Dan Fouts said it best. The announcer was right on the money with his description of the pass interference call levied against Miami cornerback Glenn Sharpe. The call, considered one of the worst in college football history, changed the outcome of 2003 Fiesta Bowl and changed the course of college football.

Writing for ESPN in 2020, Mark Schlabach stated, "I think you might argue that it was the worst call of all time"; his co-author for the article, Bill Connelly, said he was "OK with the call," but not with the delay. Andrea Adelson, also for ESPN, called it "perhaps the most questionable pass interference call in college football history." Jared Shanker of The Patriot-News ranked the call as the third worst of all time.

===Missed call in regulation===

The uncalled holding penalty against Kelly Jennings had the potential to end the game in regulation time.

Other commentators have noted an officiating error in Miami's favor that could have otherwise ended the game in regulation, preventing the overtime controversy. With two minutes and eighteen seconds left in the game, Craig Krenzel threw a pass to Chris Gamble on third down that was ruled incomplete. Both Fouts and Jackson noted that Kelly Jennings, a Miami defensive back, committed a holding penalty on the play that Fouts said "should've been called," and audible boos from the crowd could be heard on the broadcast during the instant replay analysis. Both announcers also noted how close Gamble came to catching the incomplete pass.

Had the officials called a holding penalty or rules that Gamble caught the pass, the game may have ended with a Buckeyes victory in regulation time. Staff for the Toledo Blade wrote that Sharpe held Gamble twice on the play, and that "instead of a first down and a chance to run the clock out, OSU had to punt." Writing for The Athletic, Bill Landis also noted the uncalled penalty and stated that "it sure looked like Gamble reeled in that low throw from Krenzel." Mike War of Bleacher Report also believes that Gamble caught the ball: "Had the ref made the right call, the first down would have given Ohio State enough downs to run out the clock. ... As a result of a bad call, however, the Buckeyes were forced to play overtime against a team they had already beaten."

==Aftermath==
The game was only the second overtime result in either the BCS or its predecessors, the Bowl Alliance and Bowl Coalition, following the 2000 Orange Bowl between the Alabama Crimson Tide and the Michigan Wolverines. With their win, Ohio State became the first team in college football history to finish a season with a 14-0 record.

The amount of future NFL talent that played in the game is considered highly exceptional. Of the 43 players who started in the game (OSU's Chris Gamble started on both offense and defense), 37 of them were eventually NFL draft picks (including 18 first-rounders, of which 12 were Hurricanes and 6 were Buckeyes).
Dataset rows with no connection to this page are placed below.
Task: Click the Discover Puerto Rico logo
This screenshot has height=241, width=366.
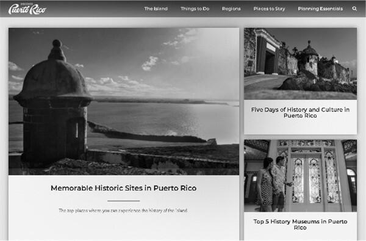Action: [x=27, y=9]
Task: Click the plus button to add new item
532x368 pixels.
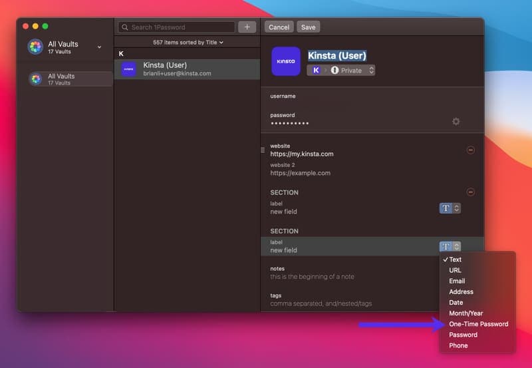Action: (247, 27)
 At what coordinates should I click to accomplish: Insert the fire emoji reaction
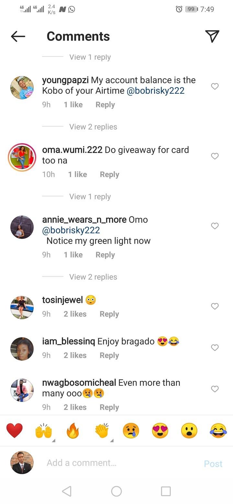(73, 431)
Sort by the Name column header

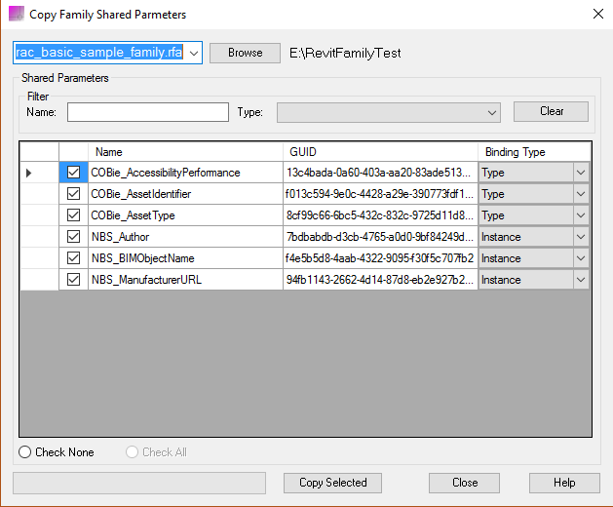(x=185, y=152)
Of the 100 players who played in the game, 52 went on to be drafted and 58 went on to play in the NFL.

Ohio State and Miami wouldn't meet again until the teams scheduled a home and home series in 2010 and 2011. Each team won a game on their home field (Ohio State in 2010 and Miami in 2011). They didn't meet again in the postseason until they met in the December 2025 edition of the Cotton Bowl Classic, a quarterfinal match in the 2025-26 College Football Playoff. In that game, the Hurricanes returned the favor, knocking off the heavily favored Buckeyes (who, ironically, were the defending national champions) in what was deemed the biggest upset in the history of the College Football Playoff. The Hurricanes would then go on to make the CFP National Championship Game, but would narrowly fall to Indiana, another Big 10 team. In the National Championship Game, Jamari Sharpe, the nephew of Glenn Sharpe, started for the Hoosiers and made the game-clinching interception late to seal the game for the Hoosiers.